======== Provided text

About two weeks ago, I spoke about my new novel, The Western Light, at Wine and Words in Niagara-on-the Lake. The event was sponsored by the Niagara-on-the-Lake Public Library and held at the glamorous Tasting Bar in the Konzelmann Estate Winery, which is known for its ice wines. After I talked, everyone there drank a Pinot Gris from the Konzelman grapes and sampled four different elegant hors’ d’oeuvres. Many of the large audience had already read my book, a true plus for authors. I also loved the relaxing eat drink and be literary atmosphere. Today my blog features Beth Ann Labelle who started the series and Bruno Reis, a spokesman for Konzelmann who hosted my event.
Q: Beth Ann, you’ve created a popular reading series that rivals anything that other Canadian libraries put on–how did you do this?

================
======== Excerpted records

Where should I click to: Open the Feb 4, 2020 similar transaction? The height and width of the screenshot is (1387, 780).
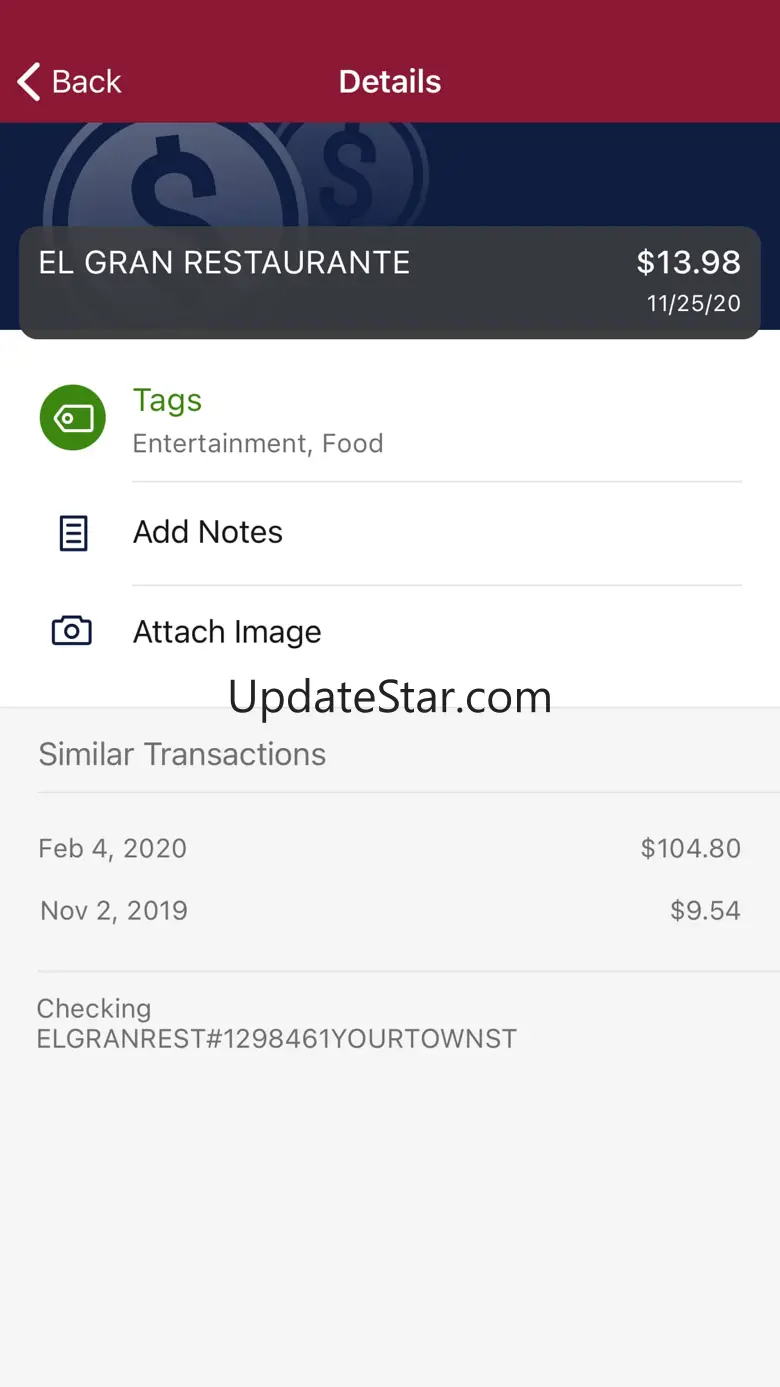point(112,849)
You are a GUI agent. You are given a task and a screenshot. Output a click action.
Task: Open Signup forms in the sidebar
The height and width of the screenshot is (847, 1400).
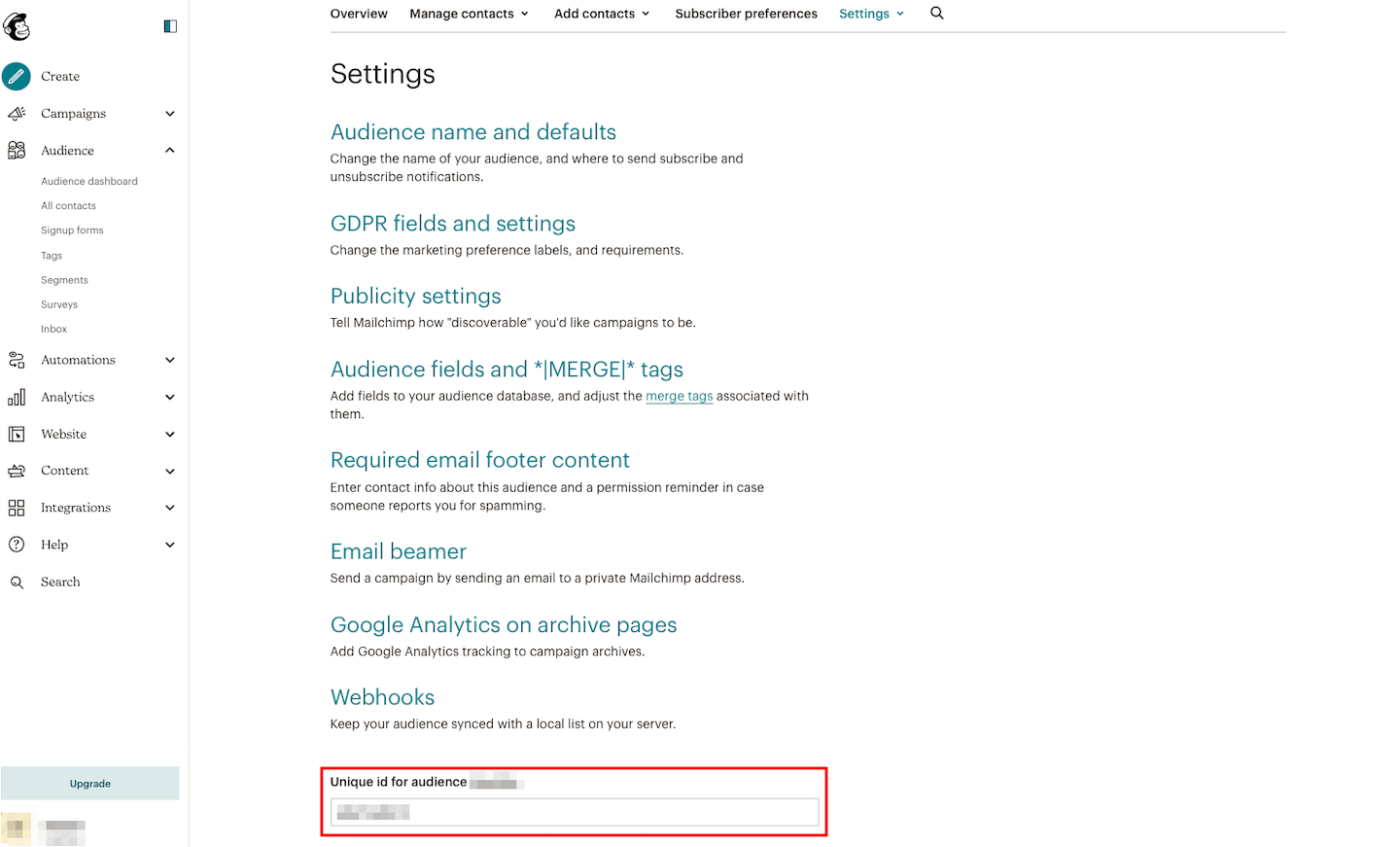[72, 230]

================

How to complete this task:
Answer from the text about the Wine and Words event.
(a) What organization sponsored the event?
(b) What wine did everyone drink after the talk?
(c) Who started the series?

Task response:
(a) The Niagara-on-the-Lake Public Library
(b) A Pinot Gris
(c) Beth Ann Labelle